Multifunctional dual Na3V2(PO4)2F3 cathode for both lithium-ion and sodium-ion batteries

Abstract

Na₃V₂(PO₄)₂F₃ with a NASICON-type structure is shown to be synthesised with the particle surface found to be coated with amorphous carbon with its thickness in the range of 25–32 nm. The crystallographic planes (hkl) are labelled according to Density Functional Theory (DFT) calculations towards the as-prepared Na₃V₂(PO₄)₂F₃. The performances of Na₃V₂(PO₄)₂F₃ have been investigated in lithium- and sodium-ion batteries, exhibiting a specific capacity of 147 mA h g⁻¹ with an average discharge plateau around 4 V vs.

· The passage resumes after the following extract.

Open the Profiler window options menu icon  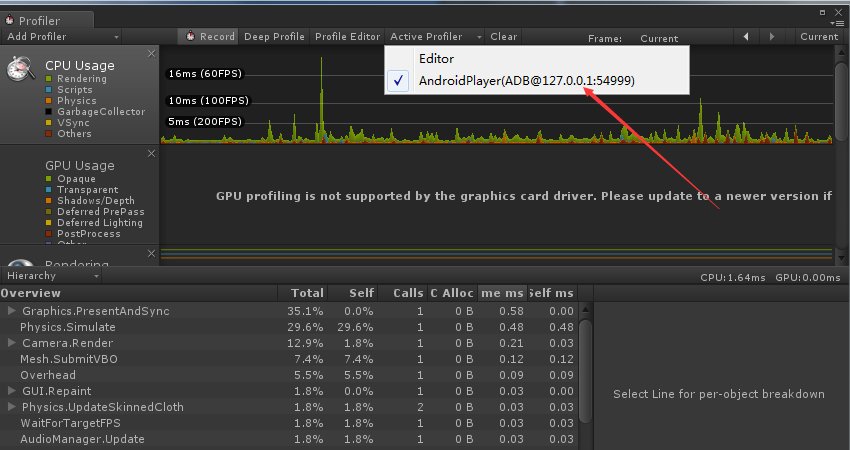click(836, 20)
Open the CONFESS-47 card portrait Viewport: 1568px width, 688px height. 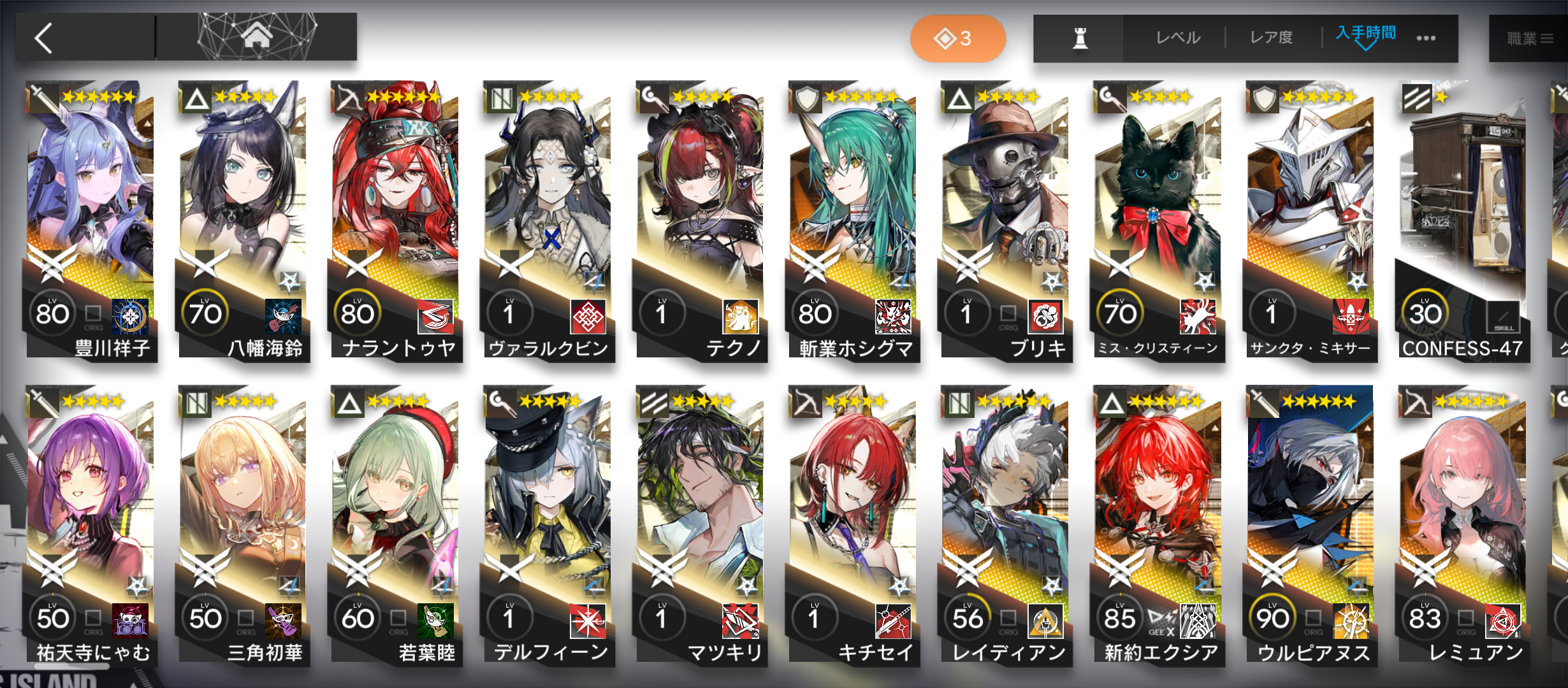click(1461, 191)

Li⁺/Li, and 111.5 mA h g⁻¹ with three discharge plateaus in sodium-ion batteries. A predominant Li ion insertion mechanism is verified by comparing the redox potentials from CV and charge/discharge curves. It is found that the main migration from/into the crystallographic sites of Na₃V₂(PO₄)₂F₃ of Li ions is favoured to obtain satisfactory properties by a two-step process, while the Na ions are found to require three steps. The stable and three-dimensional open framework of Na₃V₂(PO₄)₂F₃ is considered to be vital for the excellent C-rate and cycling performances, as well as the fast ion diffusion with a magnitude of 10⁻¹¹ cm² s⁻¹, which could demonstrate that Na₃V₂(PO₄)₂F₃ is a multifunctional dual cathode for both lithium and sodium ion batteries and capable to be a promising candidate in the construction of high-energy batteries.